* [PROBLEM TO WORK ON]: Using the data below, output the first line and every line after it up to and including the line containing "祈祷剑依 (812, 224)", exactly as written and with nothing added.

* [MATERIAL FOR THIS TASK]:
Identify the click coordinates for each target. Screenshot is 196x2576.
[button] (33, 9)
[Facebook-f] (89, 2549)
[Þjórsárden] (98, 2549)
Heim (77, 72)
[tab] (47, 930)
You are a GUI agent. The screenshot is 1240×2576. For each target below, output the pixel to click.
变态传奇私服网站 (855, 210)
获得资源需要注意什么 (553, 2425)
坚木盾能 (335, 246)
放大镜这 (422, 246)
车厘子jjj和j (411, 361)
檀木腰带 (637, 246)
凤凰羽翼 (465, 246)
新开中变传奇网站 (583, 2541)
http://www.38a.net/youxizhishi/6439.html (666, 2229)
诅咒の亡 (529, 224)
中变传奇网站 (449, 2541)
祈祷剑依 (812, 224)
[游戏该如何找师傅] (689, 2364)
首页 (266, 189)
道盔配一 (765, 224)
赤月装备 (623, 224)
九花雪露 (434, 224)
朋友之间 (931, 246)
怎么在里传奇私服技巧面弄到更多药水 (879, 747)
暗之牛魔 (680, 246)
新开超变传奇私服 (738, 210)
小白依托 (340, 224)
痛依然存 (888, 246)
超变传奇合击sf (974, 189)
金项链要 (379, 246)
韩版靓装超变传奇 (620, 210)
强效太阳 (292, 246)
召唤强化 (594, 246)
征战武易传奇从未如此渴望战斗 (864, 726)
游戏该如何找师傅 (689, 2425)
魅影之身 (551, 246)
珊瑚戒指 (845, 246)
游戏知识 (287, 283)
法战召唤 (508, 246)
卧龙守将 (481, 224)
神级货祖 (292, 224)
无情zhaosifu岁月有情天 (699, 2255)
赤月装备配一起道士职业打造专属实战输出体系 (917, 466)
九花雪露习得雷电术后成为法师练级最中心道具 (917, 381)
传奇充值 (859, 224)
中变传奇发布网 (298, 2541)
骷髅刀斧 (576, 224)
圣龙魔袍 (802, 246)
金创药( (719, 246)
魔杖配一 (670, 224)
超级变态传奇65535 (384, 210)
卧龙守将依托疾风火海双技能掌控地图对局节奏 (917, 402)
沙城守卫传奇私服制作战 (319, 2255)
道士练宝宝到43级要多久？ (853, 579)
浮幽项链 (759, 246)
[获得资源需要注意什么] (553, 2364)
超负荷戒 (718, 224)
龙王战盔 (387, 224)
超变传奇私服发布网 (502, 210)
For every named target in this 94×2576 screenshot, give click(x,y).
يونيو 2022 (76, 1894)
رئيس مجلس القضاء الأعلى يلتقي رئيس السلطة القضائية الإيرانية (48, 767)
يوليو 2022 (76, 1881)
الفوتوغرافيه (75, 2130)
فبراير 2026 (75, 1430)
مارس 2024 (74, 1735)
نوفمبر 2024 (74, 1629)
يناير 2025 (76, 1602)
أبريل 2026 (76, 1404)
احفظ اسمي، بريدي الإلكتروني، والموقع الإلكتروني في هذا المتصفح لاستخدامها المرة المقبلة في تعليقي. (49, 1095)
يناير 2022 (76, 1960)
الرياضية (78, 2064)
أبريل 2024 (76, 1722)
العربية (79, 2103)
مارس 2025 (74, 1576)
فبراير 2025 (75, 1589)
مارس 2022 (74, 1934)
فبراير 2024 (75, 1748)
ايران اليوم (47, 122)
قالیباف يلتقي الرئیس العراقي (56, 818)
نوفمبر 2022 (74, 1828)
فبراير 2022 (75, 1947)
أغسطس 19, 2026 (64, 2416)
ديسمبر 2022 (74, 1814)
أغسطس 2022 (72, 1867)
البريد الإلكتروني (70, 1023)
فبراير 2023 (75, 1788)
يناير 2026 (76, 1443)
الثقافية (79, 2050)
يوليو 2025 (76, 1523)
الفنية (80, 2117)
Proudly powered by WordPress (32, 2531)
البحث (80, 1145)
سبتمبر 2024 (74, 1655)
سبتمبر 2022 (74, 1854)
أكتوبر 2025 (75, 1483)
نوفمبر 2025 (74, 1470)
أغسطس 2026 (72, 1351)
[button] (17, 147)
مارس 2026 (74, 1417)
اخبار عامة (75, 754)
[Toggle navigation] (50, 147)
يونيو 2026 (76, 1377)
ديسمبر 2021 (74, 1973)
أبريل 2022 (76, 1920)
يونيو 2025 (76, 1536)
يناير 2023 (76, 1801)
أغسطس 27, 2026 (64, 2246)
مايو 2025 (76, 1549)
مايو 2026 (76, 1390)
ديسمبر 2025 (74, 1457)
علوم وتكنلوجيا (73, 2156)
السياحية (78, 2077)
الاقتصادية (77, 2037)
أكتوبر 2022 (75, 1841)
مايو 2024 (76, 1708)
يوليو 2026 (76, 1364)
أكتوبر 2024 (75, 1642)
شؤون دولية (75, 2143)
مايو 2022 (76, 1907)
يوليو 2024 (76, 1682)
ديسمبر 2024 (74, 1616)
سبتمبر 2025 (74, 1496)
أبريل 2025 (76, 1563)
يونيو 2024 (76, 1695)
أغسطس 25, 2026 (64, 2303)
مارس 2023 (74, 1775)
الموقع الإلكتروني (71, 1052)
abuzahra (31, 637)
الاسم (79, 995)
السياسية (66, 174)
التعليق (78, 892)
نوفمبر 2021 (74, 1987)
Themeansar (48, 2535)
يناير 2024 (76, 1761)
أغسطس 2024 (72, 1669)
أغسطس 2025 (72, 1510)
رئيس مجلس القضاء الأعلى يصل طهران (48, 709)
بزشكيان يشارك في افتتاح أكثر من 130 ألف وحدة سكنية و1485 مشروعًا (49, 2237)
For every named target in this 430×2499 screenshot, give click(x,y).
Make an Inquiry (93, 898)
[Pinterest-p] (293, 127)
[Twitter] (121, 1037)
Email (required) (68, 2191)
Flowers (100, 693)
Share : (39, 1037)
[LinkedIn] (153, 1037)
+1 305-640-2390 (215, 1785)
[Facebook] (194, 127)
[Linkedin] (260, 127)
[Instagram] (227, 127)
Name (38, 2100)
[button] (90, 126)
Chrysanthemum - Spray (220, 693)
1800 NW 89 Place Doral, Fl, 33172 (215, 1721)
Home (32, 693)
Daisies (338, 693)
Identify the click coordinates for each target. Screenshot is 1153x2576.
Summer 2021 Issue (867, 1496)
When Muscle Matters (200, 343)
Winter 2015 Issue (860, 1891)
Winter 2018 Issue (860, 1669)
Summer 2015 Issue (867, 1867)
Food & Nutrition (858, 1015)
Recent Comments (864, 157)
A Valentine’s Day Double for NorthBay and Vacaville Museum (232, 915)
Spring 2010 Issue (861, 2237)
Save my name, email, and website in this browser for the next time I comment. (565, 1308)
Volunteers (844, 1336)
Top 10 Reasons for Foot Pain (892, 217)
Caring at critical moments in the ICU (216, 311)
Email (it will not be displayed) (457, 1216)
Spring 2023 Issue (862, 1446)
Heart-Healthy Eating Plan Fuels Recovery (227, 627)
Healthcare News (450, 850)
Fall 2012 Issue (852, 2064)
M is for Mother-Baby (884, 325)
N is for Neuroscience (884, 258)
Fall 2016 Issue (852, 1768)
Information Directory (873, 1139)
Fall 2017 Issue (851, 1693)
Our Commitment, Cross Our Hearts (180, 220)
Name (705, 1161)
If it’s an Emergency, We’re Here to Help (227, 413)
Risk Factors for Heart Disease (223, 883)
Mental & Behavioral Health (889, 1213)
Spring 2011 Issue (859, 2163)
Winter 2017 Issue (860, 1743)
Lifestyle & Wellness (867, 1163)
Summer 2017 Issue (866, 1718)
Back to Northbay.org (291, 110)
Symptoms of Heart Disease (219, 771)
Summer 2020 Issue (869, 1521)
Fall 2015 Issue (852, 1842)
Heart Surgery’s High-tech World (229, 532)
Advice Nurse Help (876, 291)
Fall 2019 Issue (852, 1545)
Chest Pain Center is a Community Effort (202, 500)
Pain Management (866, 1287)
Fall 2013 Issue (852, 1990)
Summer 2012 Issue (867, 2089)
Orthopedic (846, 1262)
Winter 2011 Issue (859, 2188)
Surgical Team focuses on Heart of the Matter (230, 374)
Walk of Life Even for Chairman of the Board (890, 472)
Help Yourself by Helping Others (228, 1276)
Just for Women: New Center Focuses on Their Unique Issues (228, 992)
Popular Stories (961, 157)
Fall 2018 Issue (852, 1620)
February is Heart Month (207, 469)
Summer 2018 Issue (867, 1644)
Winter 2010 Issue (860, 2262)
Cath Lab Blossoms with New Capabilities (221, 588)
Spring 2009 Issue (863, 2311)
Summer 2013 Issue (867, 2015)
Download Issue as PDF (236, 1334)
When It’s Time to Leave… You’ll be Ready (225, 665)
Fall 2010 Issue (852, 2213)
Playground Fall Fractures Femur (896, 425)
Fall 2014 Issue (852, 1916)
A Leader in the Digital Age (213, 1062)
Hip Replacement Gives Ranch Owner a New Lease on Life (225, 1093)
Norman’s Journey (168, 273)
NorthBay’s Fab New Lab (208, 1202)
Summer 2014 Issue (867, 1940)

* [OUTPUT FOR THIS TASK]:
Identify the click coordinates for each target. Screenshot is 196x2576.
[button] (33, 9)
[Facebook-f] (89, 2549)
[Þjórsárden] (98, 2549)
Heim (77, 72)
[tab] (47, 930)
You are a GUI agent. The screenshot is 1240×2576. For each target below, output the pixel to click.
变态传奇私服网站 (855, 210)
获得资源需要注意什么 (553, 2425)
坚木盾能 (335, 246)
放大镜这 (422, 246)
车厘子jjj和j (411, 361)
檀木腰带 (637, 246)
凤凰羽翼 (465, 246)
新开中变传奇网站 (583, 2541)
http://www.38a.net/youxizhishi/6439.html (666, 2229)
诅咒の亡 (529, 224)
中变传奇网站 (449, 2541)
祈祷剑依 (812, 224)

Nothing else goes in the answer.